From: Dave Taht <dave.taht@gmail.com>
To: Ulrich Speidel <u.speidel@auckland.ac.nz>
Cc: David Lang <david@lang.hm>,
"starlink@lists.bufferbloat.net"
<starlink@lists.bufferbloat.net>
Subject: Re: [Starlink] Starlink hidden buffers
Date: Wed, 24 May 2023 07:44:34 -0600 [thread overview]
Message-ID: <CAA93jw5P4LyAp2PDoVLgjsVinKPd=3+kwmSnJVoGR-gszPqXMA@mail.gmail.com> (raw)
In-Reply-To: <1c9df33b-e964-f531-7326-1a11b159e6a7@auckland.ac.nz>
[-- Attachment #1: Type: text/plain, Size: 1327 bytes --]

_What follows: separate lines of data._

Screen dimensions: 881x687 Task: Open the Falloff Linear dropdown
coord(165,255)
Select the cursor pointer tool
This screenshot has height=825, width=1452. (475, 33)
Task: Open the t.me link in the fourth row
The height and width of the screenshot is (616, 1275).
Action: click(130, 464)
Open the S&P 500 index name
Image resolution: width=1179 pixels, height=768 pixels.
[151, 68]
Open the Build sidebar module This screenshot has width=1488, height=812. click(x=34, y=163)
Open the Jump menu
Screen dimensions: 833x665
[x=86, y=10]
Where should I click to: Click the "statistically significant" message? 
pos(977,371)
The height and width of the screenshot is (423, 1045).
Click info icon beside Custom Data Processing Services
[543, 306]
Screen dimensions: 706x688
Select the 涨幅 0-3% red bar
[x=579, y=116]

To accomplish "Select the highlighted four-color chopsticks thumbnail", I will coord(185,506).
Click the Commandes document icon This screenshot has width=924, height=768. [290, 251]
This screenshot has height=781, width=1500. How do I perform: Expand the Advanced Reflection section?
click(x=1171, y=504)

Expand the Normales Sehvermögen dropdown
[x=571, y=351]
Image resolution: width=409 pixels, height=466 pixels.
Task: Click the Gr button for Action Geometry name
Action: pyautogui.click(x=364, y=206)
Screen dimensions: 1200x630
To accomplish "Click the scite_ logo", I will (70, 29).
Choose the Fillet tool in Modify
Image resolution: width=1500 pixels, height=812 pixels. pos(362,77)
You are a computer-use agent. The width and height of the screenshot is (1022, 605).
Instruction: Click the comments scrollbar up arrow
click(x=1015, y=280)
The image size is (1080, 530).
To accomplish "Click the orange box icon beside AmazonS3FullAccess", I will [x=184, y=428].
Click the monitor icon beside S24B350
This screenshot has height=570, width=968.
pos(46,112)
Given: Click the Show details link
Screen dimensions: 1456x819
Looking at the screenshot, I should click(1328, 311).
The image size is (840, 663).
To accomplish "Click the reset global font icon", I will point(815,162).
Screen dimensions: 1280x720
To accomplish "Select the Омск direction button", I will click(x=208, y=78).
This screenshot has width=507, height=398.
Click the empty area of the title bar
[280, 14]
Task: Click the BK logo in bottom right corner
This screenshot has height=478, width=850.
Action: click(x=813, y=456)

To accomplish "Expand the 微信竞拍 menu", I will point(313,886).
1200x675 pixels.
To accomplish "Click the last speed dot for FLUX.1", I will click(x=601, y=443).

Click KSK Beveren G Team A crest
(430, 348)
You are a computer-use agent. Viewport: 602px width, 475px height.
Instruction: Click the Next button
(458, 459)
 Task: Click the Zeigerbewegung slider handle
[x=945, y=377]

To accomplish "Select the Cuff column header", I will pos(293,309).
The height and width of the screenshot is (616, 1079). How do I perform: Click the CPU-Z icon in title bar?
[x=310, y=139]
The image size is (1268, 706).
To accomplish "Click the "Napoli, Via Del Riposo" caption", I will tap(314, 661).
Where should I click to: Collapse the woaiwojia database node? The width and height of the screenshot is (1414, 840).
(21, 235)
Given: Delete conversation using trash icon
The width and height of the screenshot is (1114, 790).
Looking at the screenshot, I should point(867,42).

This thread got pretty long. I just had a comment tweak me a bit:
Fair queueing provides an automatic and reasonably robust means of defense
against simple single threaded DOS attacks, and badly behaving software. My
favorite example of this was in the early days of cerowrt, we had a dhcpv6
bug that after a counter flipped over in 51 days, it flooded the upstream
with dhcpv6 requests. We did not notice this *at all* in day to day use,
until looking at cpu and bandwidth usage and scratching our heads for a
while (and rebooting... and waiting 51 days... and waiting for the user
population and ISPs to report more instances of this bug)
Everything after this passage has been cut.